The study was published February 15, 2020 in the journal The Lancet.

"Our study is actually conservative because it doesn't factor in the lives saved among underinsured Americans — which includes anyone who nominally has insurance but has postponed or foregone care because they couldn't afford the copays and deductibles," study author Alison Galvani said in an interview at the time the study published with Newsweek.

Galvani served as an unpaid informal advisor for Sanders’ Senate office for his 2019 Medicare-for-All Act. None of the other authors of the paper had any outside or competing interests to disclose.

How much could Medicare for All save?

Medicare-for-All, also referred to as universal health care, is routinely dismissed as being too expensive. But the new research proposes that is not the case — it estimates that a single-payer healthcare system, similar to Sanders' Medicare-for-All plan, results in a 13 percent decrease in spending on healthcare in the US — which works out at about $450 billion annually.

In fact, just eliminating patient billing alone could save $35 billion, the study suggests.
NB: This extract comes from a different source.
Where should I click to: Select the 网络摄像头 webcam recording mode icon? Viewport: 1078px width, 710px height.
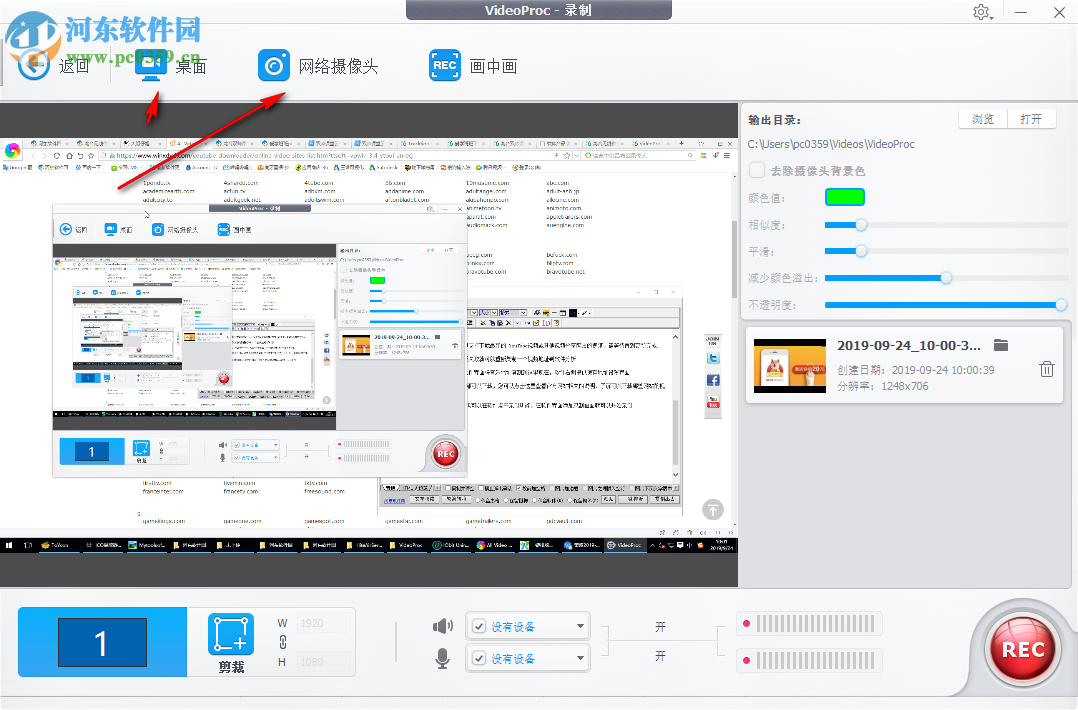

For the average American family, that trickles down to about $2,400 in potential annual savings. Lower-income households would experience the greatest relief, the study suggests.

This table shows how out-of-pocket spending may change under a single-payer healthcare system.

Galvani et al, The Lancet

At the same time, such a system may prevent 68,500 deaths each year, the study estimates. It may also save 1.73 million life-years annually — that means years of life gained as a result of receiving healthcare.
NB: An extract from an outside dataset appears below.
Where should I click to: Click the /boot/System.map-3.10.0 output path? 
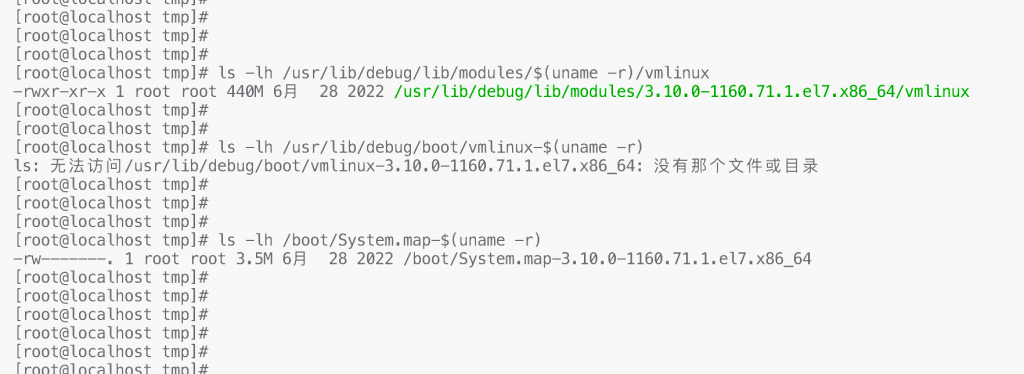tap(607, 259)
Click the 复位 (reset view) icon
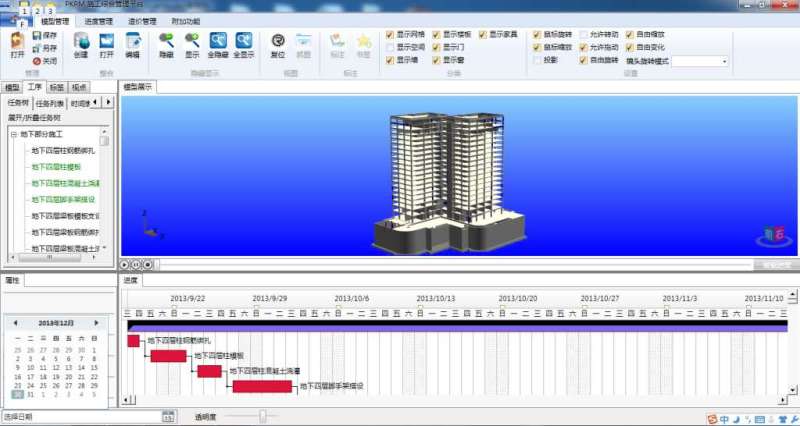 (x=278, y=43)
"It will save working-class families thousands of dollars and it will prevent tens of thousands of Americans from dying each year," Sanders said during the debate.

Murky waters

This is not the first, nor will it be the last, study of its kind to look at the cost of single-payer healthcare systems. And there is a large body of evidence that contradicts Sanders’, and the study’s, claims. For example, a 2019 study from the Urban Institute suggests that single-payer medical plans would actually cost more than current healthcare options — to the tune of $720 billion.

“Federal government spending would increase by $2.8 trillion in 2020, or $34.0 trillion over 10 years,” the report says.

The number of uninsured Americans has risen for the first time in a decade, with the figure estimated to be over 27 million in 2018. Despite this, current health-care expenditure in the US is higher per capita than in any other developed country.

Interestingly, this study's authors also account for a scenario in which the Affordable Care Act is repealed — doing that would lead to an additional 38.500 lives lost annually, they say.

Ultimately, the study's authors conclude that medical professionals and policy makers have a "moral imperative" to provide people with the healthcare they need.

"The medical community should seize this opportunity to promote wellbeing, enhance prosperity, and establish a more equitable health-care system for all Americans," they say.

Abstract: Although health care expenditure per capita is higher in the USA than in any other country, more than 37 million Americans do not have health insurance, and 41 million more have inadequate access to care. Efforts are ongoing to repeal the Affordable Care Act which would exacerbate health-care inequities. By contrast, a universal system, such as that proposed in the Medicare for All Act, has the potential to transform the availability and efficiency of American health-care services. Taking into account both the costs of coverage expansion and the savings that would be achieved through the Medicare for All Act, we calculate that a single-payer, universal health-care system is likely to lead to a 13% savings in national health-care expenditure, equivalent to more than US$450 billion annually (based on the value of the US$ in 2017). The entire system could be funded with less financial outlay than is incurred by employers and households paying for health-care premiums combined with existing government allocations. This shift to single-payer health care would provide the greatest relief to lower-income households. Furthermore, we estimate that ensuring health-care access for all Americans would save more than 68 000 lives and 1·73 million life-years every year compared with the status quo.